(The Center Square) – Carbon capture and sequestration pipeline opponents are still working to stymie implementation of the Summit Carbon Solutions project in Iowa.
The Progressive Caucus of the Iowa Democratic Party passed a resolution in a 36-1 vote on Sunday to express disapproval for the development and construction of the Summit Carbon Solutions pipeline.
The resolution said carbon capture and sequestration is currently unproven technology, asserts increases in jobs will be minimal, and poses safety risks.
“Private property rights trump the covetousness of the ultra-wealthy and eminent domain should not be used solely for the profit of private corporation,” it also said.
Iowa Democratic Party Progressive Caucus Chair Brian McLain said in a statement he sent The Center Square that rural Republicans, rural Democrats, and Libertarians are reaching out to support this resolution. The Iowa Democratic Party Disability Caucus said in a tweet Feb. 26 that it stands with the Progressive Caucus against the pipeline. The resolution follows the Iowa Democratic Party’s 21-17 vote Feb. 26 opposing taking up the resolution.
“We are calling on the 21 members of the State Central Committee that voted no to stand with the people of Iowa,” McLain said. “We are calling on Senate minority leader Zach Wahls and House Minority Leader Jennifer Konfrst to openly condemn this pipeline and work with the Republicans in their chambers that seek to protect landowners from corporations seeking to abuse eminent domain.”
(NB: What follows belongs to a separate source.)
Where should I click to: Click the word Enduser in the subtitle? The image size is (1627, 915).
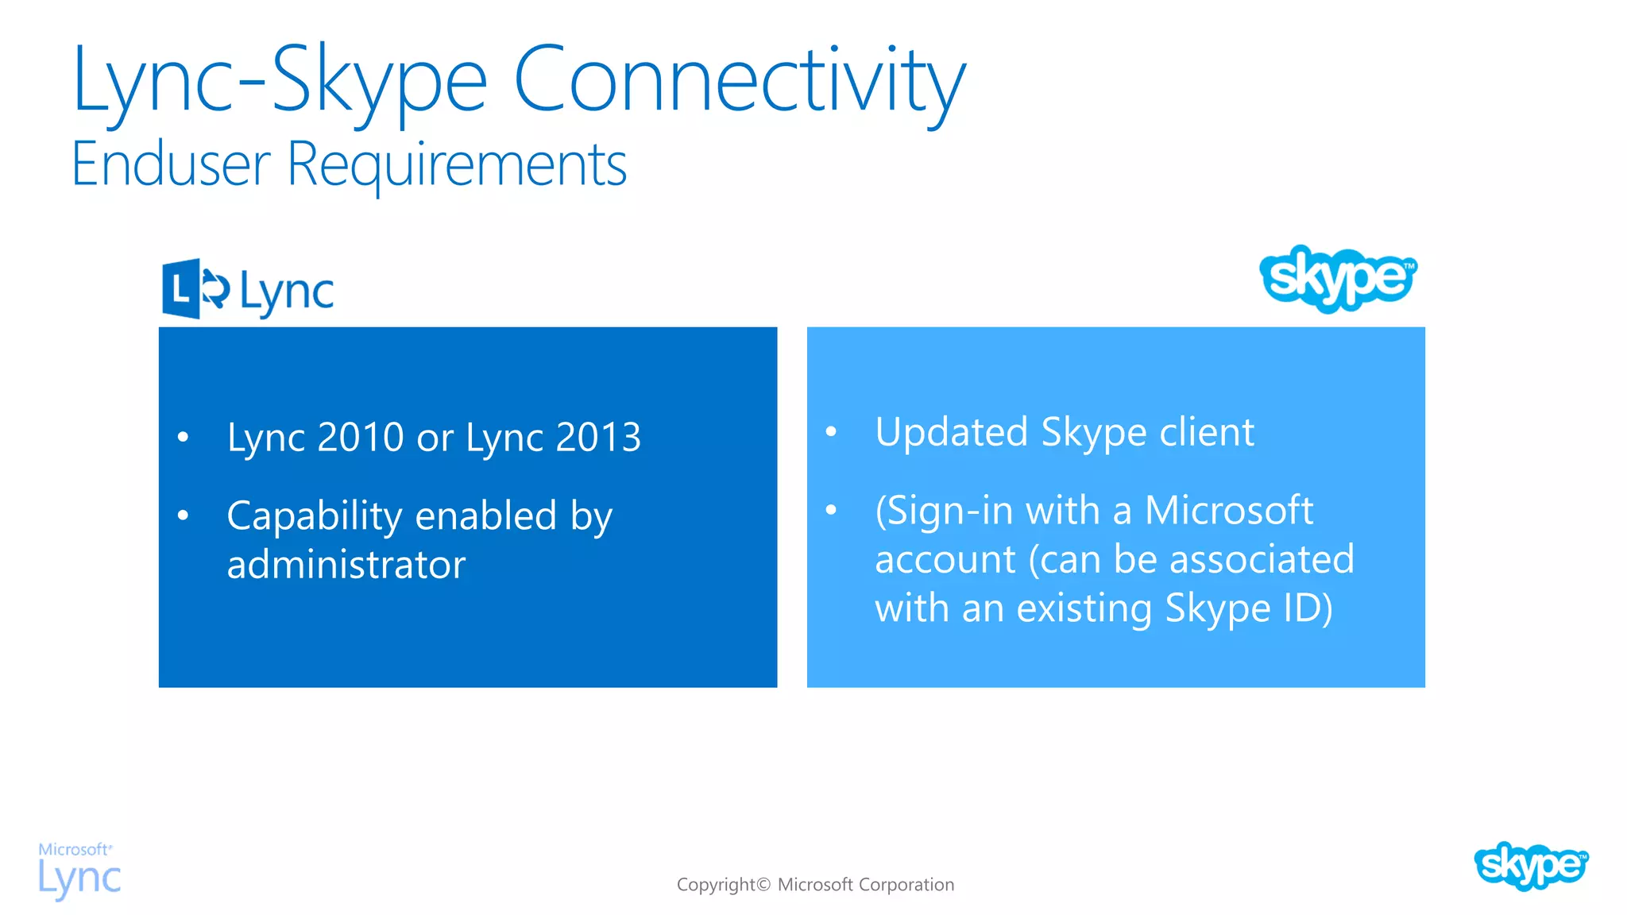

McLain said Republicans and Democrats have been supporting corporate interests to the detriment of Iowa residents.
“This pipeline will destroy rural Iowa communities. It will harm population growth, property values, and farmers,” he said. “Coupled with the incorrectly named ‘school choice’ efforts, it will lead to even more school consolidations and that means even fewer young families moving to these towns.”
SF 2160, a bill State Senator Jeff Taylor, R-Sioux Center, introduced, would have banned private companies’ use of eminent domain. It died in the Commerce Committee in February, despite the senators advancing it in a February 15 meeting, Iowa Public Radio reported.
Under the bill, the Iowa Utilities Board would not grant a permit unless it decided that the services will promote public convenience and necessity. Pipeline companies would have had to pay an annual fee of $1 (instead of 50 cents) per mile of pipeline or fraction per inch of diameter of pipeline in the state if the board entered into an agreement with the U.S. Department of Transportation for inspection of pipelines to determine compliance.
Summit Carbon Solutions lobbyist Jeff Boeyink said in the February 15 subcommittee meeting that the bill would stop the pipeline, Iowa Public Radio reported.
Boeyink was a chief of staff and campaign manager for former Iowa Gov. Terry Branstad and a campaign advisor for Iowa political and business leaders. He also previously served as an executive director of the Republican Party of Iowa.
Gov. Kim Reynolds’ Communications Director Alex Murphy told The Center Square that Reynolds has not had any conversations with legislators pertaining to SF 2160.
“The Governor does not comment on bills that are not her own until they are in final form and arrive at her desk,” Murphy said.